From Pandas Dataframe to Huggingface Dataset

Hello everyone,

I am doing a tutorial on how to finetune pretrained Sentiment Analysis Classifier and all the finetuning part is based on a HuggingFace Dataset. Is there a way to transform a pandas Dataframe to a HuggingFace Dataset? Would help me alot with my data preprocessing…
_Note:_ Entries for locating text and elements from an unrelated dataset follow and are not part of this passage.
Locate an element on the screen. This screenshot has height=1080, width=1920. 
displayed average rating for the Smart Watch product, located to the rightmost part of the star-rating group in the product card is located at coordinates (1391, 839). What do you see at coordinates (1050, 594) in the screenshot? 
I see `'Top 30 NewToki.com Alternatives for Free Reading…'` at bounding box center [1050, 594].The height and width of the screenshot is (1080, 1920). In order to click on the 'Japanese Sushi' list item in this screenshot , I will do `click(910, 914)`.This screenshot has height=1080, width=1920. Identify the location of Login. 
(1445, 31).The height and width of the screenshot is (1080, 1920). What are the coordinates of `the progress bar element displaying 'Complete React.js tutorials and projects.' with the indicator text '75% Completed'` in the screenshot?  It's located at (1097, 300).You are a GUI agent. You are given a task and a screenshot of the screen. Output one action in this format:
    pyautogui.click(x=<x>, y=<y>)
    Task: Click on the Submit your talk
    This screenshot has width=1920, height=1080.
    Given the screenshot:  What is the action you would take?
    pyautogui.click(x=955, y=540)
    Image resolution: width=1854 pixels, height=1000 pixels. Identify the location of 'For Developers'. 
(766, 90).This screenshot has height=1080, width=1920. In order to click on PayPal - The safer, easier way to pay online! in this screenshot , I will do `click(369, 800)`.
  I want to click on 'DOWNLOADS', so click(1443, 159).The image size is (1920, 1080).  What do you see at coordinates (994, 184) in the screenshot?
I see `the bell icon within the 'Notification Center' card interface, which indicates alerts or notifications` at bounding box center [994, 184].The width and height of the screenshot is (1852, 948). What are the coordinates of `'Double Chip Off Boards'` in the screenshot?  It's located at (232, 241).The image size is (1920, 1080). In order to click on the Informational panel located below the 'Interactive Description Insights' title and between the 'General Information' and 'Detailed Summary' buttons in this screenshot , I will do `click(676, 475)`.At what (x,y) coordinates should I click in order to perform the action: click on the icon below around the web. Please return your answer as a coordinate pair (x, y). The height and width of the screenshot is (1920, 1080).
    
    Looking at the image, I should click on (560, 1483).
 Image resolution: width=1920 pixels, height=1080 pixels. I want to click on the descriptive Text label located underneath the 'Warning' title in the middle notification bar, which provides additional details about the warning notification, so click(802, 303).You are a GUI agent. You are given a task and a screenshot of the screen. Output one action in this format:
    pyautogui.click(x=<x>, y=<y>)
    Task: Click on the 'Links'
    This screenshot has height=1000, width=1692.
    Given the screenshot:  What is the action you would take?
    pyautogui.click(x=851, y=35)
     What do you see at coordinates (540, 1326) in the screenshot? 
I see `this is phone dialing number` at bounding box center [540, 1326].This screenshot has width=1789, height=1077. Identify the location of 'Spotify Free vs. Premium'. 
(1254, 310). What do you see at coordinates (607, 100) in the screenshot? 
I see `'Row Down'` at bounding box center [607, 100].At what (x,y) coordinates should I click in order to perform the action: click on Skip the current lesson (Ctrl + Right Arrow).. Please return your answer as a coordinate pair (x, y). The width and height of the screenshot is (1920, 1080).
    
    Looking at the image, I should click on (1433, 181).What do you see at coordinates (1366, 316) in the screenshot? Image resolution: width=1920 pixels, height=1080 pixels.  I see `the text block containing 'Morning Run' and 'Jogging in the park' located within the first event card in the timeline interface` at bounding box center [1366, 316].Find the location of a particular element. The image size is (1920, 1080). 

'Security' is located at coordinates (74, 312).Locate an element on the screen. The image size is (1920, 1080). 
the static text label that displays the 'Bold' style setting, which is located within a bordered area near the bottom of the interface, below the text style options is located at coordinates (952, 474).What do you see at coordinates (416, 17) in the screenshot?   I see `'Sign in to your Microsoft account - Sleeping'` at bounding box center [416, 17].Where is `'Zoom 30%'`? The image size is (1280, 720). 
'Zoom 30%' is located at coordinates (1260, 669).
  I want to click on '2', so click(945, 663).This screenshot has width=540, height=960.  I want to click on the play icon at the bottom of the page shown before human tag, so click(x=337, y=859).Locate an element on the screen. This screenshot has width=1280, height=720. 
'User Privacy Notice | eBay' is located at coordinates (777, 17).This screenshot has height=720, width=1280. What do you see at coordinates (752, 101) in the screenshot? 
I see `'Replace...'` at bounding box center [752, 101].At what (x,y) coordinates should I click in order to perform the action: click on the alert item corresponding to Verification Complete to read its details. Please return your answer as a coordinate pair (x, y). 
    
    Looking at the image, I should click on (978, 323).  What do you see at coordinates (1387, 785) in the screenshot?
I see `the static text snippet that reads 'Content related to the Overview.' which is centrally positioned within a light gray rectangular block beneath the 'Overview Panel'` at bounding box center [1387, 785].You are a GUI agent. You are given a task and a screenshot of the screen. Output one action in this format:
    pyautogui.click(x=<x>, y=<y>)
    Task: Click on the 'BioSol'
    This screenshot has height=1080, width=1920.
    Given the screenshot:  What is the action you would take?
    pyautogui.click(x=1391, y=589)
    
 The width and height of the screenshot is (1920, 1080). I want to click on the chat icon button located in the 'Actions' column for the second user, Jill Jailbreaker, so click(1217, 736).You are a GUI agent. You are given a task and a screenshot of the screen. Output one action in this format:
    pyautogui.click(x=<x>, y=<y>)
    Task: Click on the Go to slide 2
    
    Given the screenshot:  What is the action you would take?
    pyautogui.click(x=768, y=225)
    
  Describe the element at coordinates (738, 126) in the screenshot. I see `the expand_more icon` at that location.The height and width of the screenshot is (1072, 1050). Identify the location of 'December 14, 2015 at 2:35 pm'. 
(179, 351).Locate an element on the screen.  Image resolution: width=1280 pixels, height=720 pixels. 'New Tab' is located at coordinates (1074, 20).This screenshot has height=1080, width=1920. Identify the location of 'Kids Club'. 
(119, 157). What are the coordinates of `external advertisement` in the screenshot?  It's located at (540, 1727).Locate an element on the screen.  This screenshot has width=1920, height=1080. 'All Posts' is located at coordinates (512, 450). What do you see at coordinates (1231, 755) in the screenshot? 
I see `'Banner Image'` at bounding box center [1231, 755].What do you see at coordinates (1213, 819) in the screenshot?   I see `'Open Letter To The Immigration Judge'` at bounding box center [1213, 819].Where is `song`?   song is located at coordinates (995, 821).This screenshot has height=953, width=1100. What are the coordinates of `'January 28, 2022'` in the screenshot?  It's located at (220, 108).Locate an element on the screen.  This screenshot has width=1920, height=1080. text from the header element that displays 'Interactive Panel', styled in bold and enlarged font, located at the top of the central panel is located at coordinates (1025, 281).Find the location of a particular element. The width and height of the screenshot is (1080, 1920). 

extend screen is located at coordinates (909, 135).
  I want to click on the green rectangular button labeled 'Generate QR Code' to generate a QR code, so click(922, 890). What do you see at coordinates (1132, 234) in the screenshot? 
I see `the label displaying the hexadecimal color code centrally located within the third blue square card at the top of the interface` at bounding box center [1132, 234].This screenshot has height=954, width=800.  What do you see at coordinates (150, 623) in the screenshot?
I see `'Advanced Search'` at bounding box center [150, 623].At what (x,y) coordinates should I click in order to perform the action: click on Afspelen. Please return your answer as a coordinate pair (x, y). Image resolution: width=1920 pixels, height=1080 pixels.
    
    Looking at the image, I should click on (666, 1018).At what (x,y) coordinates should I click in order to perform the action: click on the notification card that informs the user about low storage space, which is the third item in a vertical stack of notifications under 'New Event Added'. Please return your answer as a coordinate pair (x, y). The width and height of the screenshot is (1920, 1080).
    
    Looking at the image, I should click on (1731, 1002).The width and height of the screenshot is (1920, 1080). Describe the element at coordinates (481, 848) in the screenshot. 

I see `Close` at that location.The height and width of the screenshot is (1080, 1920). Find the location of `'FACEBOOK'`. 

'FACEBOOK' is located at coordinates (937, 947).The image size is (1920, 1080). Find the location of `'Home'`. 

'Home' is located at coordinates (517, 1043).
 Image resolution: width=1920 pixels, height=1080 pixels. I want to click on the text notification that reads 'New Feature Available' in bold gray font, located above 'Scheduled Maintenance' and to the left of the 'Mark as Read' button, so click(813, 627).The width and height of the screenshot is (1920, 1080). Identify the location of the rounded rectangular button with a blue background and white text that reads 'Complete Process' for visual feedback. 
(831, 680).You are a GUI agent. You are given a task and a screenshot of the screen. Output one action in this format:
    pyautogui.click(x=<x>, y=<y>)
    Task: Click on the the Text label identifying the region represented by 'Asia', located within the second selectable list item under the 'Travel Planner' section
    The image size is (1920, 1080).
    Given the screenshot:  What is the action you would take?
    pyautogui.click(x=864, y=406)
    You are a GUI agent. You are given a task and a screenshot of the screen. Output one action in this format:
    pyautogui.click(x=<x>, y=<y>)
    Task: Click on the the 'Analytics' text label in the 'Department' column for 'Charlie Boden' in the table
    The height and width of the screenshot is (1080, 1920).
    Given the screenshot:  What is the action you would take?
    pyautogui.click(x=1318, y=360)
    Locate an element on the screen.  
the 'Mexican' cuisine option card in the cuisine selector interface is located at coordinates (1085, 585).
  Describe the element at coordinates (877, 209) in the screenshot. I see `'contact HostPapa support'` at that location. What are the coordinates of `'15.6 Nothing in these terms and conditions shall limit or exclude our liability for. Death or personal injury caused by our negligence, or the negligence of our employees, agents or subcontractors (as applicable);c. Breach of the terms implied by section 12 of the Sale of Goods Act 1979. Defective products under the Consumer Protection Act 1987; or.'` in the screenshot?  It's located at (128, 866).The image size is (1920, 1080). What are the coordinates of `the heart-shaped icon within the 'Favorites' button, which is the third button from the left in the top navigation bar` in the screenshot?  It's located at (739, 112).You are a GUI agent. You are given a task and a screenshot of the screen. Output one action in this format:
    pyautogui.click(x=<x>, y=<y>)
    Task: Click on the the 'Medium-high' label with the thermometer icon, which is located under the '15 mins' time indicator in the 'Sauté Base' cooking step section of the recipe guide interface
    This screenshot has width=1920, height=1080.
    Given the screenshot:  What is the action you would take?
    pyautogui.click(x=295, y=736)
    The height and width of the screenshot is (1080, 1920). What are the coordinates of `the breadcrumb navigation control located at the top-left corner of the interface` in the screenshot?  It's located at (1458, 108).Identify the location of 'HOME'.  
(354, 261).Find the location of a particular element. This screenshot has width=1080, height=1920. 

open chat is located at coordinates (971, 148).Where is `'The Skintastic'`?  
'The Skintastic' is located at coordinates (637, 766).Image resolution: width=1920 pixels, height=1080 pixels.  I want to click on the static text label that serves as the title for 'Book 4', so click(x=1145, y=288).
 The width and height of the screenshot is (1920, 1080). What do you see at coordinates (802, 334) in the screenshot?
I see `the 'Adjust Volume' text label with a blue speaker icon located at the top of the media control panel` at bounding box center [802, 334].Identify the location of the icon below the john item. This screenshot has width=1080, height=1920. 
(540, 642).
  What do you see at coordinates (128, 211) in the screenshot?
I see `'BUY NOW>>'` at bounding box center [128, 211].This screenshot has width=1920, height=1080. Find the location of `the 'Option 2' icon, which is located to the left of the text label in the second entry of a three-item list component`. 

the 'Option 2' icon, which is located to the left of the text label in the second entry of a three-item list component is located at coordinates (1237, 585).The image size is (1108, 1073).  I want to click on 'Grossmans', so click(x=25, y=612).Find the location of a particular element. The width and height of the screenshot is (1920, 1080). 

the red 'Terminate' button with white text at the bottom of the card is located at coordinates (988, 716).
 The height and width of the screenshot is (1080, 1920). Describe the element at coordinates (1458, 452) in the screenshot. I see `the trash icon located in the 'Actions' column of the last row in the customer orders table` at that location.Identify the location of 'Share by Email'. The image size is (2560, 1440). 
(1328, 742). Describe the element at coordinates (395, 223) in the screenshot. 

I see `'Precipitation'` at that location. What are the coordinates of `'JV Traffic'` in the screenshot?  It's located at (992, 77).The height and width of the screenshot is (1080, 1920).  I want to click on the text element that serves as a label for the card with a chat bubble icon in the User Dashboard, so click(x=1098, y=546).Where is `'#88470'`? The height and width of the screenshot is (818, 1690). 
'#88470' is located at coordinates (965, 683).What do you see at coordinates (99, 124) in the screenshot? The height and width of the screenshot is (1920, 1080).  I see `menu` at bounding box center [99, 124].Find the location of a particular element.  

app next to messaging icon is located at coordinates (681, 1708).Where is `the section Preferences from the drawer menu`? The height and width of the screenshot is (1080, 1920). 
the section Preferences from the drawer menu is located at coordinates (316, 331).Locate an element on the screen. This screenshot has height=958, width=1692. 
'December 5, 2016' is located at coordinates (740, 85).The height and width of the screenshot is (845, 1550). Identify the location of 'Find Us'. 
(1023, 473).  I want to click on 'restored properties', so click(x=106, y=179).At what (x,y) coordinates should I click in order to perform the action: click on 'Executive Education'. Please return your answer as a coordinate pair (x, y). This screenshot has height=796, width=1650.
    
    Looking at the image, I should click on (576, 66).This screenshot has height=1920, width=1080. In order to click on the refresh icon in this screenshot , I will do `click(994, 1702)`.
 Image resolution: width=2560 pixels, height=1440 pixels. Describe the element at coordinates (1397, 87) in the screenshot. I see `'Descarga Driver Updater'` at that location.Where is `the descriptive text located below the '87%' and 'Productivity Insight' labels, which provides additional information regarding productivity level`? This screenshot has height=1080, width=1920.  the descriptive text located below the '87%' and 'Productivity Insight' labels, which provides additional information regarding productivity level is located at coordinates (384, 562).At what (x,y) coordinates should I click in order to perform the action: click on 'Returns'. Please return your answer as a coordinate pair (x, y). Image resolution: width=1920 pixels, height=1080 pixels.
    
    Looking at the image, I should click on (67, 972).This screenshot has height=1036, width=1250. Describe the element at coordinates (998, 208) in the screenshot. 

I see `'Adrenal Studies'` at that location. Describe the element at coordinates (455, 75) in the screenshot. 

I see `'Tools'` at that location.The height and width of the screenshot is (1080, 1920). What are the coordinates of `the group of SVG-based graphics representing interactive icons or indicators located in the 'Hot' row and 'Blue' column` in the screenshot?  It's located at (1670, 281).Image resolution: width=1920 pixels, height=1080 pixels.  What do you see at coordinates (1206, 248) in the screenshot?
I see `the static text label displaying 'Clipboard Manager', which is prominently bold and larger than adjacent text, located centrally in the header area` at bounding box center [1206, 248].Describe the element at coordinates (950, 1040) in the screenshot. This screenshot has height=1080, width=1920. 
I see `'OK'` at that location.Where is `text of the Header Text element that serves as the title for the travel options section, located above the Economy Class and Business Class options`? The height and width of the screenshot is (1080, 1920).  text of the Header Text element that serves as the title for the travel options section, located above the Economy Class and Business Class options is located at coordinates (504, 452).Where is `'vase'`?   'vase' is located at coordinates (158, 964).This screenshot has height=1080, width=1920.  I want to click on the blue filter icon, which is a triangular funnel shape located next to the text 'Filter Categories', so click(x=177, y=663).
You can have a look at here: link

2 Likes

Thanks for your help! Now it works :slight_smile:

is there a way to load this into the train split and another dataframe in memory into the validation split

None of the following options seem to do the trick:

dataset = Dataset.from_pandas(df)
dataset = Dataset.from_pandas(df, split='train')
dataset = Dataset.from_pandas(df, split=NamedSplit('train'))
dataset = Dataset.from_pandas(df, split=datasets.Split.TRAIN)
print(dataset)

The best I could come up that worked was (not sure if there is a easier/right way):

import pandas as pd
import datasets
from datasets import Dataset, DatasetDict


tdf = pd.DataFrame({"a": [1, 2, 3], "b": ['hello', 'ola', 'thammi']})
vdf = pd.DataFrame({"a": [4, 5, 6], "b": ['four', 'five', 'six']})
tds = Dataset.from_pandas(tdf)
vds = Dataset.from_pandas(vdf)


ds = DatasetDict()

ds['train'] = tds
ds['validation'] = vds

print(ds)
4 Likes

Hi @akomma ! Yes, your second approach is the correct one.